Exercise directions ▸
Among the entries below, take the line with "Delivery (66, 2405)" and the line with "Twentieth Century Communism (166, 391)", and output them and every line between them exactly, with nothing else.

Records for this task ▸

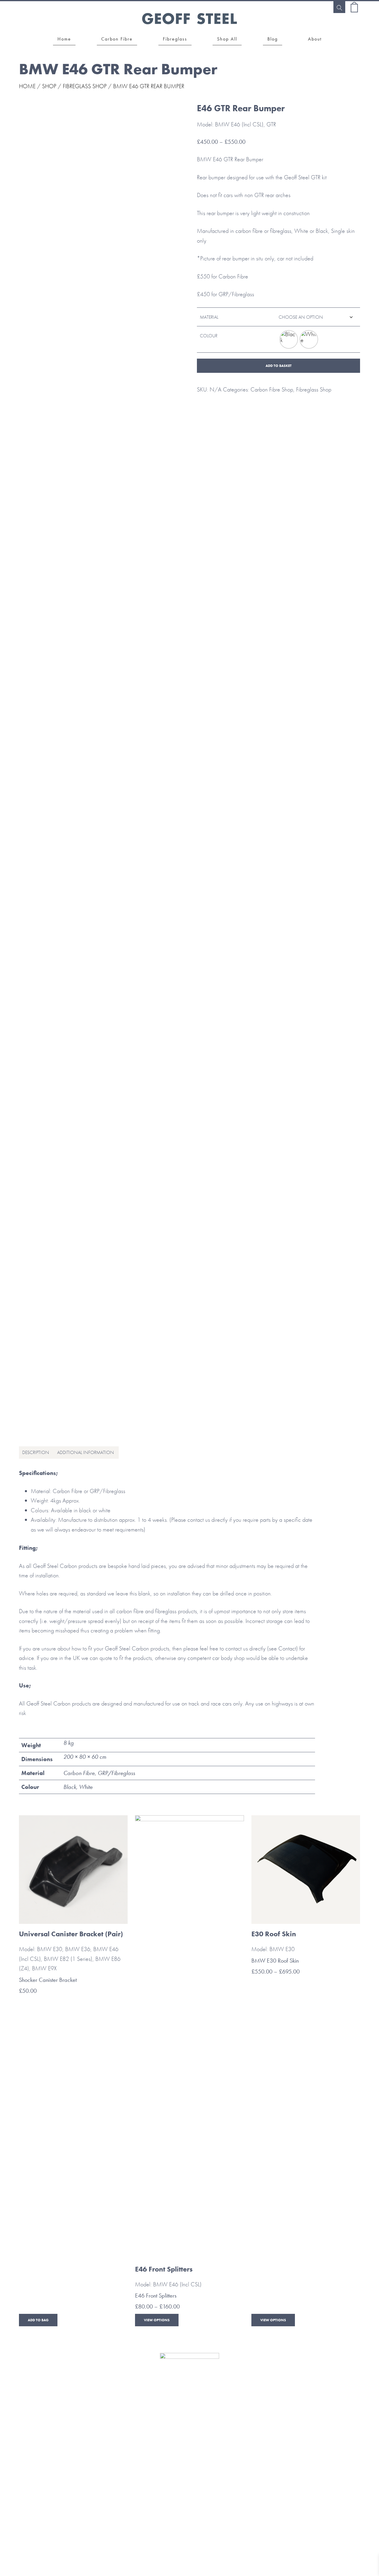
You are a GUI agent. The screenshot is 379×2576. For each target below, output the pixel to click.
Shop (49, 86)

---

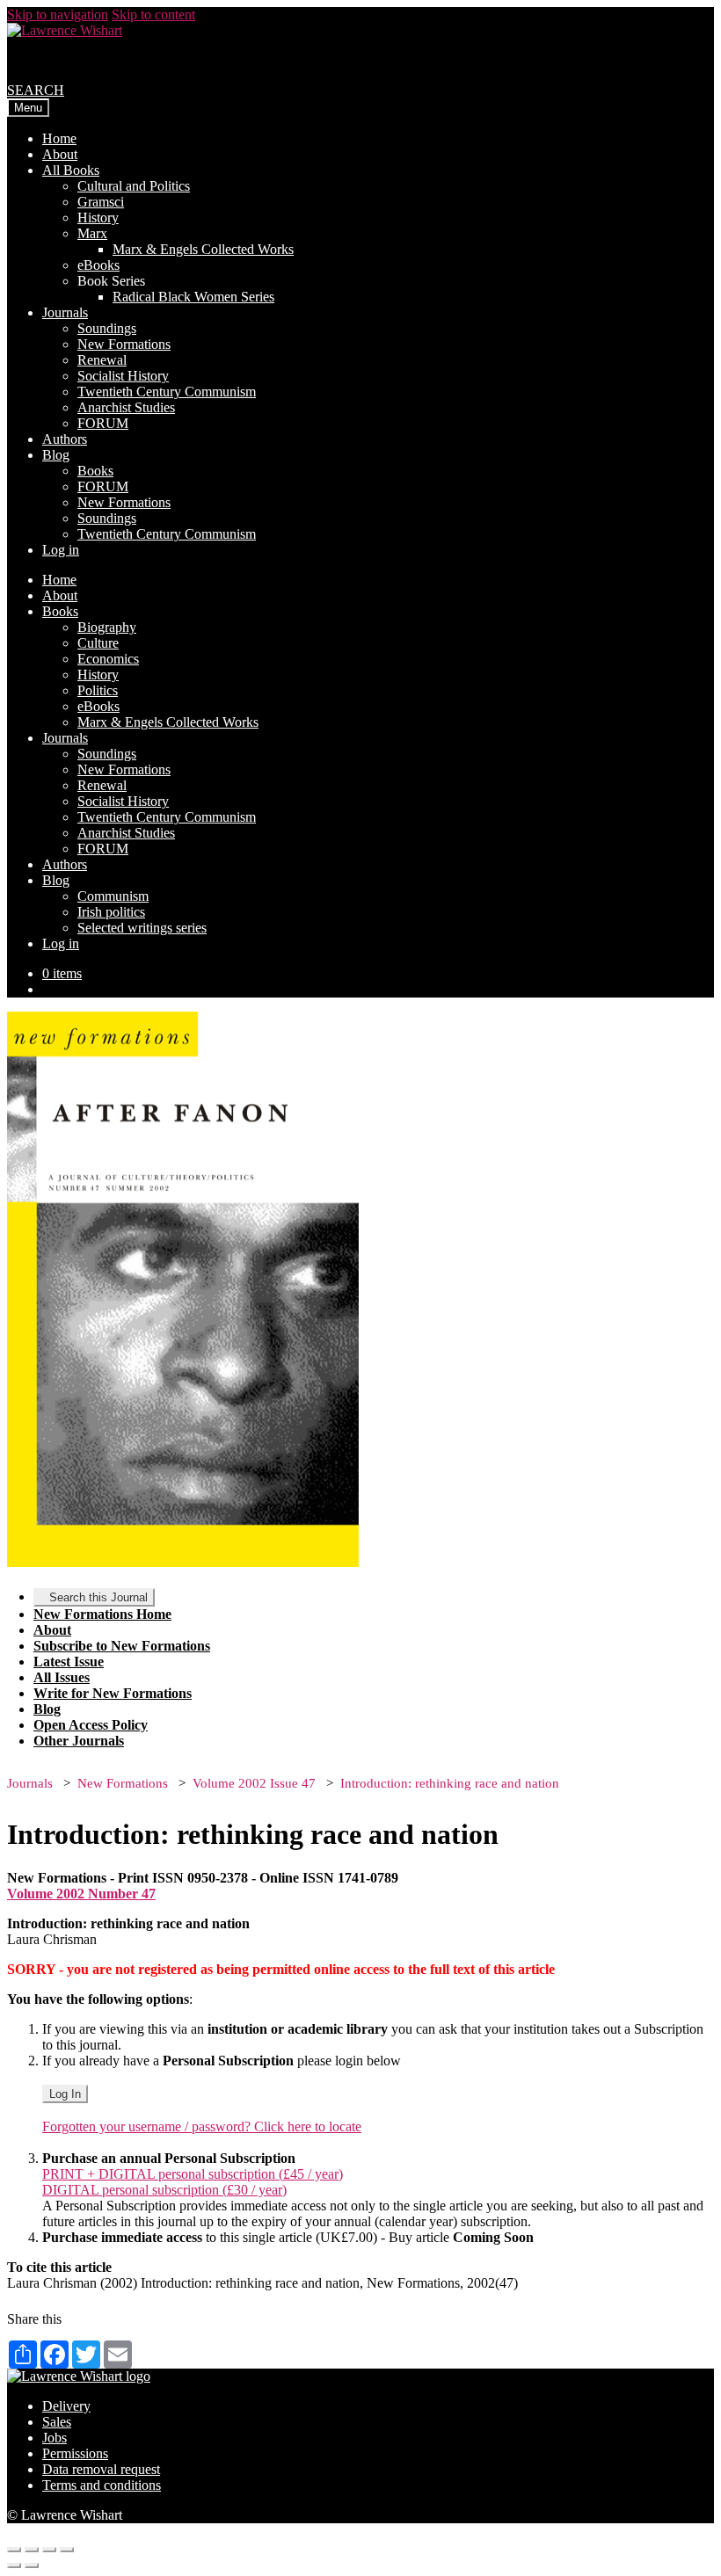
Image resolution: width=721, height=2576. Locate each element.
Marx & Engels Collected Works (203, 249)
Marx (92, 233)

* * *

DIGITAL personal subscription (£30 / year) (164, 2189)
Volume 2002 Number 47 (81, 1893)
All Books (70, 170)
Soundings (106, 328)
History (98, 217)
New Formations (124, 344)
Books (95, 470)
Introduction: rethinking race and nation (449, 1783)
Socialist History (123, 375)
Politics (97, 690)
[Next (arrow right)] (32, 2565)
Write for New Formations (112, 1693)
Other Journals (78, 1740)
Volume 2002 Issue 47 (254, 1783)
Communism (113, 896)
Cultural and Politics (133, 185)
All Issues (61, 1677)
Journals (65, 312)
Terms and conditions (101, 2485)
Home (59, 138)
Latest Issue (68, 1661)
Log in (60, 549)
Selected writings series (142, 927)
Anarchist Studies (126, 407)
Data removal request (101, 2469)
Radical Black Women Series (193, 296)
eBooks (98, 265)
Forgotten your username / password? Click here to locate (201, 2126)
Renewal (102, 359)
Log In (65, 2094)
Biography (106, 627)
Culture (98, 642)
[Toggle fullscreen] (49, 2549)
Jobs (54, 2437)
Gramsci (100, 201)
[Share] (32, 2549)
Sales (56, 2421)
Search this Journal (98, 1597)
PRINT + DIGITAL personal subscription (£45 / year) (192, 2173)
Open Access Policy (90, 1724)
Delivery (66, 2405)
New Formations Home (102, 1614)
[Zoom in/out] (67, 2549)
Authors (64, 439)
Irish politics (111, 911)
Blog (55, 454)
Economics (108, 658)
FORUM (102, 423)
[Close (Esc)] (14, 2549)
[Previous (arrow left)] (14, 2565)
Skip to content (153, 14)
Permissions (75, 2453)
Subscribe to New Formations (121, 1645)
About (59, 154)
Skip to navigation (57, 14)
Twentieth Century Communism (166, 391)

Output of the task ▸
Delivery (66, 2405)
New Formations Home (102, 1614)
[Zoom in/out] (67, 2549)
Authors (64, 439)
Irish politics (111, 911)
Blog (55, 454)
Economics (108, 658)
FORUM (102, 423)
[Close (Esc)] (14, 2549)
[Previous (arrow left)] (14, 2565)
Skip to content (153, 14)
Permissions (75, 2453)
Subscribe to New Formations (121, 1645)
About (59, 154)
Skip to navigation (57, 14)
Twentieth Century Communism (166, 391)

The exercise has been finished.